> [PROBLEM TO SOLVE]
Below are lines of data, and only some are wanted. Please repeat exactly those from the line that has "Femme (1376, 165)" through the line that has "Enfant (1286, 165)".

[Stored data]
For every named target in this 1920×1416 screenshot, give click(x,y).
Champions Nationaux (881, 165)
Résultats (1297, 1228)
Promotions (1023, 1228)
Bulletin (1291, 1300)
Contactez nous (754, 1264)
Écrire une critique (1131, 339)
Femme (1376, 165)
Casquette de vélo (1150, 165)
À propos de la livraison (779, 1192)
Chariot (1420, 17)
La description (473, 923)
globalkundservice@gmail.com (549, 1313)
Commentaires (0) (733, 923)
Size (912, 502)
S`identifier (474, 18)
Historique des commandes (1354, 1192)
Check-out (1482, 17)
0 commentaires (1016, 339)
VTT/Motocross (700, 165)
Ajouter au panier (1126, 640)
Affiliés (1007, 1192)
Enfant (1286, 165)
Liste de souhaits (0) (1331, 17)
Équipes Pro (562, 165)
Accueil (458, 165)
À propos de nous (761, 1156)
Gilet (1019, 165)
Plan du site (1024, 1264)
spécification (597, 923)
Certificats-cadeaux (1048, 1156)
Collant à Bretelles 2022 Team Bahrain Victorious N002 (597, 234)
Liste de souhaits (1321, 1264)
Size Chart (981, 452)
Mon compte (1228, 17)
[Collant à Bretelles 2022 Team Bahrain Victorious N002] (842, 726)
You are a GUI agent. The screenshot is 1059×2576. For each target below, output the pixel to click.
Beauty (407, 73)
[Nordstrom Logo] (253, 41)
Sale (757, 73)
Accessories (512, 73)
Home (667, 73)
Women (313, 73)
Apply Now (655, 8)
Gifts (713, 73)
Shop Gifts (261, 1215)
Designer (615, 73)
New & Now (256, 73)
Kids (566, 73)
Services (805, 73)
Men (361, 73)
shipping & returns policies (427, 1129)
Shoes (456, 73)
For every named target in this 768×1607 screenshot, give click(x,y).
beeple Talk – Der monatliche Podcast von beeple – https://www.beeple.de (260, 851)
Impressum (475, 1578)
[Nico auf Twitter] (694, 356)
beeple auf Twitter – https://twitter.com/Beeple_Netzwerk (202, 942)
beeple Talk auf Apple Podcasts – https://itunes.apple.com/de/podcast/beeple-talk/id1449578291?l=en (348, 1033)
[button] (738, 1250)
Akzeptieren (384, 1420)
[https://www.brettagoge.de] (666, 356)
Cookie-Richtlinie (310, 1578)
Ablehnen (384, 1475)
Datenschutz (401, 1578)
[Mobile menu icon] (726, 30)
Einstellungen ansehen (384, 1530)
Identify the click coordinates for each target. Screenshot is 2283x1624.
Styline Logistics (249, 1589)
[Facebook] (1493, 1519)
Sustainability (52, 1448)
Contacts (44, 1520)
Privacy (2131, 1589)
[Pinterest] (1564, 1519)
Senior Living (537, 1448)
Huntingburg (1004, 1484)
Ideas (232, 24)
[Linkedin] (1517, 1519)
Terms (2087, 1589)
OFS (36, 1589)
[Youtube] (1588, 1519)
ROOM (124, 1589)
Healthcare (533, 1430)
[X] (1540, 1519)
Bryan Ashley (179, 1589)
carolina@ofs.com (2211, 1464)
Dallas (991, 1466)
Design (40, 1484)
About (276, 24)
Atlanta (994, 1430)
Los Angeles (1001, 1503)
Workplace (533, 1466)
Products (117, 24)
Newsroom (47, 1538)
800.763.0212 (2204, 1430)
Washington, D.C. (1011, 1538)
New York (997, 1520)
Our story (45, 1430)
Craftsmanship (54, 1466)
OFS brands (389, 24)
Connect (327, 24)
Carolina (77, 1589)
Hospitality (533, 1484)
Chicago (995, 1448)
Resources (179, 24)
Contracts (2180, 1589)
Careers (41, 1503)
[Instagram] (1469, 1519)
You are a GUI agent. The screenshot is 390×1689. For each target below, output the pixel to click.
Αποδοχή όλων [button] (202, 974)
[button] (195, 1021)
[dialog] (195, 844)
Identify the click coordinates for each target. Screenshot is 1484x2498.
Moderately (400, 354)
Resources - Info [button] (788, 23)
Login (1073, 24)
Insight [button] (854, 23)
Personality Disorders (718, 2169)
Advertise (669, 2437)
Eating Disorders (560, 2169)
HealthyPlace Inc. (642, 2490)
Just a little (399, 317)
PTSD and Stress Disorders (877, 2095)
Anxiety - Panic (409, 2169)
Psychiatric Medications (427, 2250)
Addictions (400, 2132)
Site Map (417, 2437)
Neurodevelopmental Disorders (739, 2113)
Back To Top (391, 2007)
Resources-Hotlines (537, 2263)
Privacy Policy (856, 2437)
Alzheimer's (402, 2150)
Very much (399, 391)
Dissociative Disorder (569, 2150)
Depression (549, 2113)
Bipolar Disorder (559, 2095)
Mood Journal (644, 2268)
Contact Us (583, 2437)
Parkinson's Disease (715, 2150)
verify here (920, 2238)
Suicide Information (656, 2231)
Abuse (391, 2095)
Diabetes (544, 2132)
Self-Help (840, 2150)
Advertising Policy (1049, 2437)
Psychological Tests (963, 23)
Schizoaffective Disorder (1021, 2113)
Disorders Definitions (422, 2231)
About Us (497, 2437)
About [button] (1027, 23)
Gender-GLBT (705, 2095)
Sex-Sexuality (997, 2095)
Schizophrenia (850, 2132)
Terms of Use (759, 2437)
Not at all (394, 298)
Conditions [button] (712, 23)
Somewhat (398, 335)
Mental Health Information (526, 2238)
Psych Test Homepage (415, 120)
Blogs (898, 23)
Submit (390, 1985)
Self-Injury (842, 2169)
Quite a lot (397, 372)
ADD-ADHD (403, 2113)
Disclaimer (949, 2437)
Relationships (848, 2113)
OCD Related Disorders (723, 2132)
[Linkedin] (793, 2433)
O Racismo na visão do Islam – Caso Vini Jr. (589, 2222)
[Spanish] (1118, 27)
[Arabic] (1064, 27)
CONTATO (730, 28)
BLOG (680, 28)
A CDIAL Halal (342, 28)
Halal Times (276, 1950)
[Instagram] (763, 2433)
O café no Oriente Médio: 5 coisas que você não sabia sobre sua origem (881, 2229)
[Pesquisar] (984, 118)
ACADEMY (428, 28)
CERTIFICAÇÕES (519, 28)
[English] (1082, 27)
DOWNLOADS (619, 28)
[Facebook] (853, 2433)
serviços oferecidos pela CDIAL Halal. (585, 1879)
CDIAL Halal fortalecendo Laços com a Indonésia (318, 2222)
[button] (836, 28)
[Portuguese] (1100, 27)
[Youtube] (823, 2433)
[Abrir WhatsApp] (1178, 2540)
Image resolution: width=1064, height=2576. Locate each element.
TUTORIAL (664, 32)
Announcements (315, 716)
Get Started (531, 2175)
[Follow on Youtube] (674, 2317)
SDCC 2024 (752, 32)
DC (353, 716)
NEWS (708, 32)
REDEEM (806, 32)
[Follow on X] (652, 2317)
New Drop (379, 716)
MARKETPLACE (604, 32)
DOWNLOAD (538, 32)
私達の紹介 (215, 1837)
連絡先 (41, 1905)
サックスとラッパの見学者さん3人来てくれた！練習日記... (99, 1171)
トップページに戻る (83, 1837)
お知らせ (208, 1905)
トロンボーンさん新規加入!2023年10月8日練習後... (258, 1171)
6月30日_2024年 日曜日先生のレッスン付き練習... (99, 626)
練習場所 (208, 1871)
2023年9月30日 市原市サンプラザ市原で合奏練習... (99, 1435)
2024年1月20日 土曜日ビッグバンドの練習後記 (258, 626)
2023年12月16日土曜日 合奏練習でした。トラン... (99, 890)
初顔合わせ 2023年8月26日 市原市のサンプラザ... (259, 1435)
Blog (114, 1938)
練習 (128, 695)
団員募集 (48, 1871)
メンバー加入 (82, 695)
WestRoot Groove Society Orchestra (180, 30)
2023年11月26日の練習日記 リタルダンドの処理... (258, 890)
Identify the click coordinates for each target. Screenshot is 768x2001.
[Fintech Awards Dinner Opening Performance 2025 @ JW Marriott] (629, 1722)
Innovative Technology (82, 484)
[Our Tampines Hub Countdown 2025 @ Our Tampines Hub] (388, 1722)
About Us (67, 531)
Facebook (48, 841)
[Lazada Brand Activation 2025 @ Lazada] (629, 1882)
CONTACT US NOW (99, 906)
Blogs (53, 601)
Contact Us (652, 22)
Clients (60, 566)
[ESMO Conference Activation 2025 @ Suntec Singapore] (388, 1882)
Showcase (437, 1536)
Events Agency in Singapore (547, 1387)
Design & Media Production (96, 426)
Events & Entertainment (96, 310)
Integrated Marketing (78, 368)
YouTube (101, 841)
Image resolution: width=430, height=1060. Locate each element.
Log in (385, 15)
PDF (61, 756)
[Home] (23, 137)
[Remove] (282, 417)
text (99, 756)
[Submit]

> [EXERCISE RESULT]
Femme (1376, 165)
Casquette de vélo (1150, 165)
À propos de la livraison (779, 1192)
Chariot (1420, 17)
La description (473, 923)
globalkundservice@gmail.com (549, 1313)
Commentaires (0) (733, 923)
Size (912, 502)
S`identifier (474, 18)
Historique des commandes (1354, 1192)
Check-out (1482, 17)
0 commentaires (1016, 339)
VTT/Motocross (700, 165)
Ajouter au panier (1126, 640)
Affiliés (1007, 1192)
Enfant (1286, 165)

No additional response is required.